Change every "Instruction" in the records to "Directive", and leave everything else unchanged.

*** Records provided

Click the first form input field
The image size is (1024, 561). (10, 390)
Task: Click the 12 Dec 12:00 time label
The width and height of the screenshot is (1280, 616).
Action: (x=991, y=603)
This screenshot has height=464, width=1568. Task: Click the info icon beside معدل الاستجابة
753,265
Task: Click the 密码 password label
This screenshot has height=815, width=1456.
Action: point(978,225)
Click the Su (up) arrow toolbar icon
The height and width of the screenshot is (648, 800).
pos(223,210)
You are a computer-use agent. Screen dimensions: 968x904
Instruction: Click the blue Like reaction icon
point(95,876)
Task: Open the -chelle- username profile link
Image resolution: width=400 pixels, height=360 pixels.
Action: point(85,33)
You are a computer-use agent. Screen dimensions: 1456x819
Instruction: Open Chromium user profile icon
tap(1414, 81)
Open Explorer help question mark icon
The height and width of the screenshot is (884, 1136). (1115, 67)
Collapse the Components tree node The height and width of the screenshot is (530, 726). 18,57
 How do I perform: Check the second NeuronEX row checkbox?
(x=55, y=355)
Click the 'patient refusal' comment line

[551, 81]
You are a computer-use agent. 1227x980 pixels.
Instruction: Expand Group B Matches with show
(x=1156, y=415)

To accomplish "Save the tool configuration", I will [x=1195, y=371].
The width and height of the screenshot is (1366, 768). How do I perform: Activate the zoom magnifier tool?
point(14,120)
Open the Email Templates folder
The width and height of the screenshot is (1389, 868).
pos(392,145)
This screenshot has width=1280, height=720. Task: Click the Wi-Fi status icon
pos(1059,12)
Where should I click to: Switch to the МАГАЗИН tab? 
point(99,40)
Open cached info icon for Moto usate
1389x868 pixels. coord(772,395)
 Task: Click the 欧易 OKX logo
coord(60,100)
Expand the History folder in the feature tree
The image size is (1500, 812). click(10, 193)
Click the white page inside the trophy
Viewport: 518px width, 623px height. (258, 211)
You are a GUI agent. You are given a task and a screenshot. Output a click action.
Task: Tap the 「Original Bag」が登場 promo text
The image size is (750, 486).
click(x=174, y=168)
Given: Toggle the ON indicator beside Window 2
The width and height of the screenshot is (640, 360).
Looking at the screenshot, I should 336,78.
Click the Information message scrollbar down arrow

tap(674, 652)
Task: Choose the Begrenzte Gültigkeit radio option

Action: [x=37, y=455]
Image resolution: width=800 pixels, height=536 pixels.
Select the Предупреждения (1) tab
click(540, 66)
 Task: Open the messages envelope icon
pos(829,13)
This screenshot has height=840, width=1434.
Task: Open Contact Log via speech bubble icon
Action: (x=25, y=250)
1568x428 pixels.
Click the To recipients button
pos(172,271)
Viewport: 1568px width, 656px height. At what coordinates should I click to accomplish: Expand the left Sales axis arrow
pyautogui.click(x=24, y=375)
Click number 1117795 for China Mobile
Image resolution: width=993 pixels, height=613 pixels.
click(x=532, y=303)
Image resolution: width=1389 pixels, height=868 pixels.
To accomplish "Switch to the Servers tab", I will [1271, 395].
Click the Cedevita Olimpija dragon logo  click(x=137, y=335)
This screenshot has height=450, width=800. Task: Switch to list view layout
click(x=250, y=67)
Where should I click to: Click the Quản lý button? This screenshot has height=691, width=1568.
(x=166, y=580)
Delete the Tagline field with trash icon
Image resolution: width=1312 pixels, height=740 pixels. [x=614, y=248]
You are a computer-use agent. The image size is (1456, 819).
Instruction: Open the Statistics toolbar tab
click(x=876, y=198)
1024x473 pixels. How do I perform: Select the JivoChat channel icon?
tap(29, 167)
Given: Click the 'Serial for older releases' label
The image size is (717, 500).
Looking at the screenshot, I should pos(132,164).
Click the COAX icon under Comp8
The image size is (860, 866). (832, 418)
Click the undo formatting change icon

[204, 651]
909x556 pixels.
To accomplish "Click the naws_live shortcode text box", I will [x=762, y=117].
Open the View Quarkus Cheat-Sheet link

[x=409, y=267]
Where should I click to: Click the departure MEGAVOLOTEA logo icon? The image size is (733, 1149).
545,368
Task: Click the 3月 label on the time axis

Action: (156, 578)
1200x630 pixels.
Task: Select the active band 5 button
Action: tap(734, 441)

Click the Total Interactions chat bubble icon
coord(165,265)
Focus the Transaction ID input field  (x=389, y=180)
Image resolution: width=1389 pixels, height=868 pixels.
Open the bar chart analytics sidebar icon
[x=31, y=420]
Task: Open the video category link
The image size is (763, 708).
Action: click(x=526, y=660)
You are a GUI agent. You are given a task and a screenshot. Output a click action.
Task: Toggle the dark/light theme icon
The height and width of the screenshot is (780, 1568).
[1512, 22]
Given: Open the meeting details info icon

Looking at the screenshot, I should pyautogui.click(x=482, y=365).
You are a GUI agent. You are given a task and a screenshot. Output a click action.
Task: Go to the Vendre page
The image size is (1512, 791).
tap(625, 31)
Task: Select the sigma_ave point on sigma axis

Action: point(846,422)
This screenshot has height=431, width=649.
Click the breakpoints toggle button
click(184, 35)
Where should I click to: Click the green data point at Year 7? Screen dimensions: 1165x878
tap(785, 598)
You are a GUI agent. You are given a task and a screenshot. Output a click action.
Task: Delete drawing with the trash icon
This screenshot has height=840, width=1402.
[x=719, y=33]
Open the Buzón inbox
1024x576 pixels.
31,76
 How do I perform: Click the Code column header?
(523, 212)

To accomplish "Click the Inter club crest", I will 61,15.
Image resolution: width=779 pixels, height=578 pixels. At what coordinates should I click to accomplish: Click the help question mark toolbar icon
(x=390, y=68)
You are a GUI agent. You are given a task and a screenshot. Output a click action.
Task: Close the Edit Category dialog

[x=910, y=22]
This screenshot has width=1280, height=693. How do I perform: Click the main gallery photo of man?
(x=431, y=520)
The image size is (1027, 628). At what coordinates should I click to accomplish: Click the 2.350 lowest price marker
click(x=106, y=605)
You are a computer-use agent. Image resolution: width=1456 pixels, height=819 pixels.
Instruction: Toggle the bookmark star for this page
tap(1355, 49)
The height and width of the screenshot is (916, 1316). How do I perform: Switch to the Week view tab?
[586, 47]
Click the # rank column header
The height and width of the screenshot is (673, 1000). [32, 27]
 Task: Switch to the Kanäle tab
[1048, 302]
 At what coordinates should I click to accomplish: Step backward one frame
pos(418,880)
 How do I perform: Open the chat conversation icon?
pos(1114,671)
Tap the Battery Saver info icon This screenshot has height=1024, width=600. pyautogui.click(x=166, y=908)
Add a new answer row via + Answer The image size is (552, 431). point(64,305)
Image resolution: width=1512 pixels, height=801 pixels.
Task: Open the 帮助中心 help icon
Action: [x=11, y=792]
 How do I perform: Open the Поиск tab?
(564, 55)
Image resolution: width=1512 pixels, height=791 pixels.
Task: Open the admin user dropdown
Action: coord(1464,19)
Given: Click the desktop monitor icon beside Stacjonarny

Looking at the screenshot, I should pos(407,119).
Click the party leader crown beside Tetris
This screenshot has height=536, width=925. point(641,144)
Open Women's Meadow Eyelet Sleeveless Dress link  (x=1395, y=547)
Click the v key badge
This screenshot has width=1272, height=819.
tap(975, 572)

******

[Solution]
Click the first form input field
The image size is (1024, 561). (10, 390)
Task: Click the 12 Dec 12:00 time label
The width and height of the screenshot is (1280, 616).
Action: (x=991, y=603)
This screenshot has height=464, width=1568. Task: Click the info icon beside معدل الاستجابة
753,265
Task: Click the 密码 password label
This screenshot has height=815, width=1456.
Action: point(978,225)
Click the Su (up) arrow toolbar icon
The height and width of the screenshot is (648, 800).
pos(223,210)
You are a computer-use agent. Screen dimensions: 968x904
Directive: Click the blue Like reaction icon
point(95,876)
Task: Open the -chelle- username profile link
Image resolution: width=400 pixels, height=360 pixels.
Action: point(85,33)
You are a computer-use agent. Screen dimensions: 1456x819
Directive: Open Chromium user profile icon
tap(1414, 81)
Open Explorer help question mark icon
The height and width of the screenshot is (884, 1136). (1115, 67)
Collapse the Components tree node The height and width of the screenshot is (530, 726). 18,57
 How do I perform: Check the second NeuronEX row checkbox?
(x=55, y=355)
Click the 'patient refusal' comment line

[551, 81]
You are a computer-use agent. 1227x980 pixels.
Directive: Expand Group B Matches with show
(x=1156, y=415)

To accomplish "Save the tool configuration", I will [x=1195, y=371].
The width and height of the screenshot is (1366, 768). How do I perform: Activate the zoom magnifier tool?
point(14,120)
Open the Email Templates folder
The width and height of the screenshot is (1389, 868).
pos(392,145)
This screenshot has width=1280, height=720. Task: Click the Wi-Fi status icon
pos(1059,12)
Where should I click to: Switch to the МАГАЗИН tab? 
point(99,40)
Open cached info icon for Moto usate
1389x868 pixels. coord(772,395)
 Task: Click the 欧易 OKX logo
coord(60,100)
Expand the History folder in the feature tree
The image size is (1500, 812). click(10, 193)
Click the white page inside the trophy
Viewport: 518px width, 623px height. (258, 211)
You are a GUI agent. You are given a task and a screenshot. Output a click action.
Task: Tap the 「Original Bag」が登場 promo text
The image size is (750, 486).
click(x=174, y=168)
Given: Toggle the ON indicator beside Window 2
The width and height of the screenshot is (640, 360).
Looking at the screenshot, I should 336,78.
Click the Information message scrollbar down arrow

tap(674, 652)
Task: Choose the Begrenzte Gültigkeit radio option

Action: [x=37, y=455]
Image resolution: width=800 pixels, height=536 pixels.
Select the Предупреждения (1) tab
click(540, 66)
 Task: Open the messages envelope icon
pos(829,13)
This screenshot has height=840, width=1434.
Task: Open Contact Log via speech bubble icon
Action: (x=25, y=250)
1568x428 pixels.
Click the To recipients button
pos(172,271)
Viewport: 1568px width, 656px height. At what coordinates should I click to accomplish: Expand the left Sales axis arrow
pyautogui.click(x=24, y=375)
Click number 1117795 for China Mobile
Image resolution: width=993 pixels, height=613 pixels.
click(x=532, y=303)
Image resolution: width=1389 pixels, height=868 pixels.
To accomplish "Switch to the Servers tab", I will [1271, 395].
Click the Cedevita Olimpija dragon logo  click(x=137, y=335)
This screenshot has height=450, width=800. Task: Switch to list view layout
click(x=250, y=67)
Where should I click to: Click the Quản lý button? This screenshot has height=691, width=1568.
(x=166, y=580)
Delete the Tagline field with trash icon
Image resolution: width=1312 pixels, height=740 pixels. [x=614, y=248]
You are a computer-use agent. The image size is (1456, 819).
Directive: Open the Statistics toolbar tab
click(x=876, y=198)
1024x473 pixels. How do I perform: Select the JivoChat channel icon?
tap(29, 167)
Given: Click the 'Serial for older releases' label
The image size is (717, 500).
Looking at the screenshot, I should pos(132,164).
Click the COAX icon under Comp8
The image size is (860, 866). (832, 418)
Click the undo formatting change icon

[204, 651]
909x556 pixels.
To accomplish "Click the naws_live shortcode text box", I will [x=762, y=117].
Open the View Quarkus Cheat-Sheet link

[x=409, y=267]
Where should I click to: Click the departure MEGAVOLOTEA logo icon? The image size is (733, 1149).
545,368
Task: Click the 3月 label on the time axis

Action: (156, 578)
1200x630 pixels.
Task: Select the active band 5 button
Action: tap(734, 441)

Click the Total Interactions chat bubble icon
coord(165,265)
Focus the Transaction ID input field  (x=389, y=180)
Image resolution: width=1389 pixels, height=868 pixels.
Open the bar chart analytics sidebar icon
[x=31, y=420]
Task: Open the video category link
The image size is (763, 708).
Action: click(x=526, y=660)
You are a GUI agent. You are given a task and a screenshot. Output a click action.
Task: Toggle the dark/light theme icon
The height and width of the screenshot is (780, 1568).
[1512, 22]
Given: Open the meeting details info icon

Looking at the screenshot, I should pyautogui.click(x=482, y=365).
You are a GUI agent. You are given a task and a screenshot. Output a click action.
Task: Go to the Vendre page
The image size is (1512, 791).
tap(625, 31)
Task: Select the sigma_ave point on sigma axis

Action: point(846,422)
This screenshot has height=431, width=649.
Click the breakpoints toggle button
click(184, 35)
Where should I click to: Click the green data point at Year 7? Screen dimensions: 1165x878
tap(785, 598)
You are a GUI agent. You are given a task and a screenshot. Output a click action.
Task: Delete drawing with the trash icon
This screenshot has height=840, width=1402.
[x=719, y=33]
Open the Buzón inbox
1024x576 pixels.
31,76
 How do I perform: Click the Code column header?
(523, 212)

To accomplish "Click the Inter club crest", I will 61,15.
Image resolution: width=779 pixels, height=578 pixels. At what coordinates should I click to accomplish: Click the help question mark toolbar icon
(x=390, y=68)
You are a GUI agent. You are given a task and a screenshot. Output a click action.
Task: Close the Edit Category dialog

[x=910, y=22]
This screenshot has width=1280, height=693. How do I perform: Click the main gallery photo of man?
(x=431, y=520)
The image size is (1027, 628). At what coordinates should I click to accomplish: Click the 2.350 lowest price marker
click(x=106, y=605)
You are a computer-use agent. Image resolution: width=1456 pixels, height=819 pixels.
Directive: Toggle the bookmark star for this page
tap(1355, 49)
The height and width of the screenshot is (916, 1316). How do I perform: Switch to the Week view tab?
[586, 47]
Click the # rank column header
The height and width of the screenshot is (673, 1000). [32, 27]
 Task: Switch to the Kanäle tab
[1048, 302]
 At what coordinates should I click to accomplish: Step backward one frame
pos(418,880)
 How do I perform: Open the chat conversation icon?
pos(1114,671)
Tap the Battery Saver info icon This screenshot has height=1024, width=600. pyautogui.click(x=166, y=908)
Add a new answer row via + Answer The image size is (552, 431). point(64,305)
Image resolution: width=1512 pixels, height=801 pixels.
Task: Open the 帮助中心 help icon
Action: [x=11, y=792]
 How do I perform: Open the Поиск tab?
(564, 55)
Image resolution: width=1512 pixels, height=791 pixels.
Task: Open the admin user dropdown
Action: coord(1464,19)
Given: Click the desktop monitor icon beside Stacjonarny

Looking at the screenshot, I should pos(407,119).
Click the party leader crown beside Tetris
This screenshot has height=536, width=925. point(641,144)
Open Women's Meadow Eyelet Sleeveless Dress link  (x=1395, y=547)
Click the v key badge
This screenshot has width=1272, height=819.
tap(975, 572)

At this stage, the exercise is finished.